The planet itself is reacting. The temperature is steadily rising. Ice at the poles is melting. Earthquakes are increasing in frequency and strength. Tidal waves are occurring. Volcanoes are erupting. There are landslides and more. Nothing has yet truly happened, the comet is still traveling in space, but there’s plenty enough happening on Earth despite it all.

Wells’s approach to his story is to tell us all of this with a good dose of realism and matter-of-factness that invites the reader to experience the events being recounted. Are we rushing towards a disaster unequalled in human history or will we have the honour of being witnesses to the chaotic dance of celestial bodies that takes place in the empty spaces of our galaxy? The whole story is an exercise in building tension between those two extreme possibilities while also saying that maybe both are undesirable in some way.

Rating: 4 stars
Wells, along with Mary Shelley and Jules Verne, is cited by the VanderMeers as being part of the triumvirate of early science fiction writers. I’m most familiar with Jules Verne’s written work. Wells I know mostly through adaptations in other mediums and cultural osmosis. I think the only work of his I’ve read is an abridged version of The Invisible Man. As for Shelley, I know of the importance of her most famous work (Frankenstein) but I’ve never read any of it. Of the three, only Wells is represented in this book and I think that’s due to Shelley and Verne mostly being known for their novels whereas Wells is known for both novels and short stories.

The VanderMeers mention that this story created a sub-genre of science fiction (something Wells did a lot); the “impact” sub-genre where an object from space collides with Earth. According to them, most of these stories deal with the mystery surrounding the object or the consequences of the impact. What’s interesting about “The Star” is that most of the story is about how the world reacts prior to the impact. The story is mostly about the build-up, even questioning whether or not the star will hit at all. In this, Wells succeeds admirably and it makes for an enjoyable read.
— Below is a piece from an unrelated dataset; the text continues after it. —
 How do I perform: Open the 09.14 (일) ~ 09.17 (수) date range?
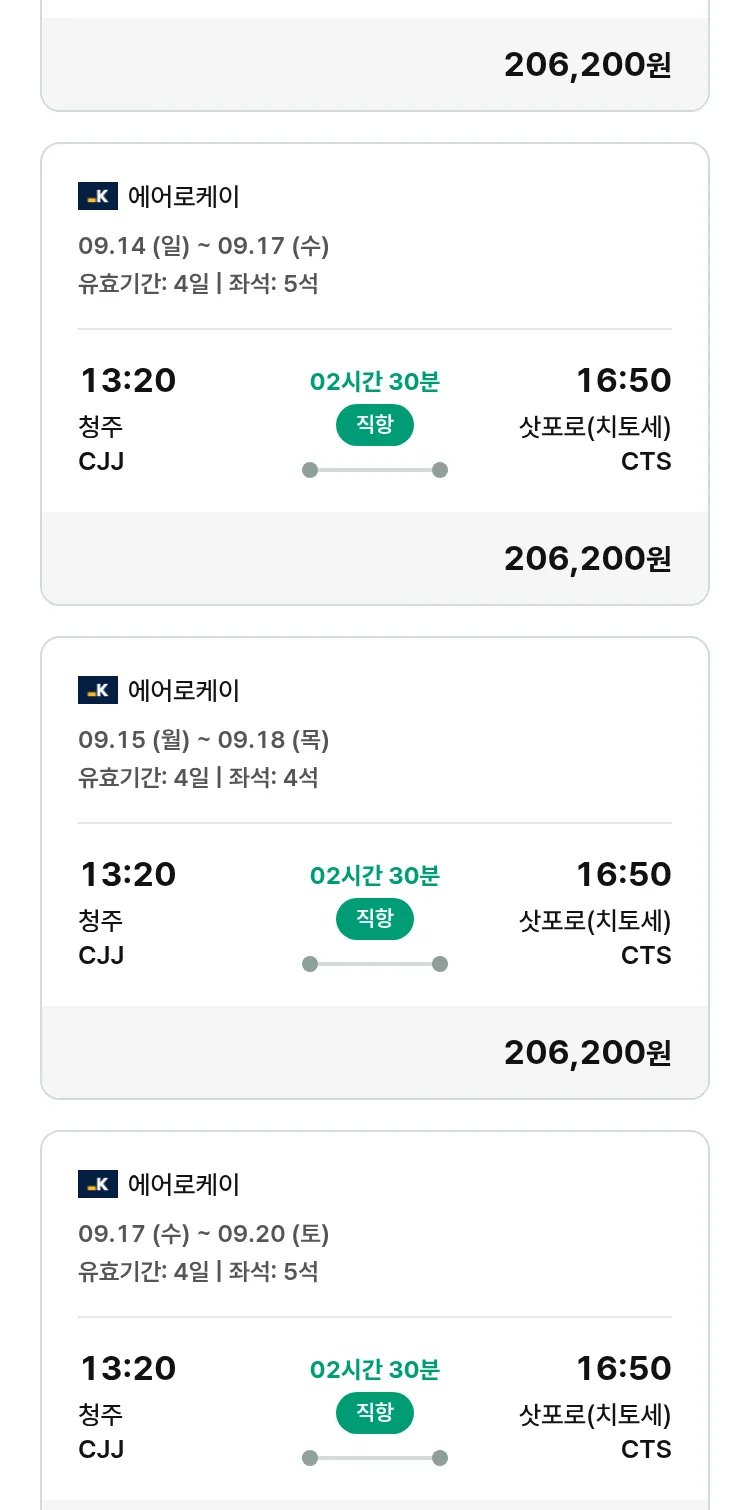203,246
Unfortunately, the very end is a little disappointing. He provides a button on the story about Martian astronomers and it undercuts a lot of the realism that the story worked so hard to establish up to that point. The narrator makes a bit of a joke about how insignificant events can be when seen from far away, but he doesn’t do this in a way that acknowledges the magnitude of what happened on Earth. Just the opposite, he seems to undercut his own story. I’m not sure if his is a comment that makes more sense in the context of 1897 where people tended to ignore problems that occurred in faraway countries because globalization wasn’t a ting yet and Wells is trying to tell us that those events still matter even if they do not personally matter to us, but I’m guessing and don’t actually know. Either way, it’s a weak ending for what is a rather enjoyable story.
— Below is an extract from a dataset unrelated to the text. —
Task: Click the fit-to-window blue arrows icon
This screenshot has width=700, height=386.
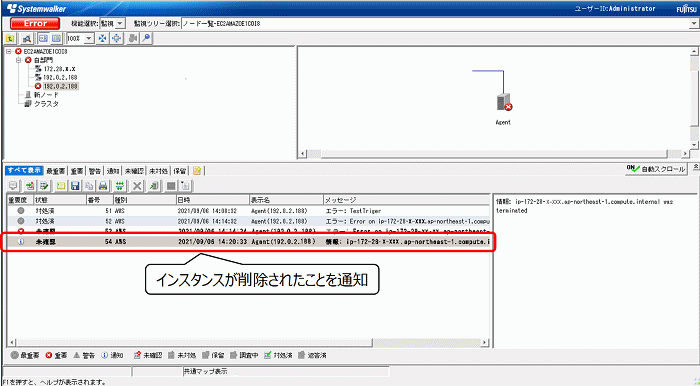Action: pos(103,38)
Both stories deal with social and political elements despite having been written nearly a century apart. I think it illustrates the strength, flexibility, and importance of science fiction as a genre. It deals with ideas. Both stories deal with a hypothetical, a “what if” element, and explore it in different ways. Wells’s use of the macro view on the incoming comet contrasts nicely with Sinisalo’s very personal view of her what if (what if we continue down this path of selling sex without end and without limit) specifically through the eyes of a single character, eight year old Annette. Both of these problems exist on a sliding scale. At what point does a celestial body travelling through space become a question of survival for humanity? At what point does our commodification of sexual desire become an issue for specific individuals, a group of people, or society as a whole? At what point does anything because a problem. Both Sinisalo and Wells, in their respective times, ask the reader to think and that, to me and others, is what makes great science fiction.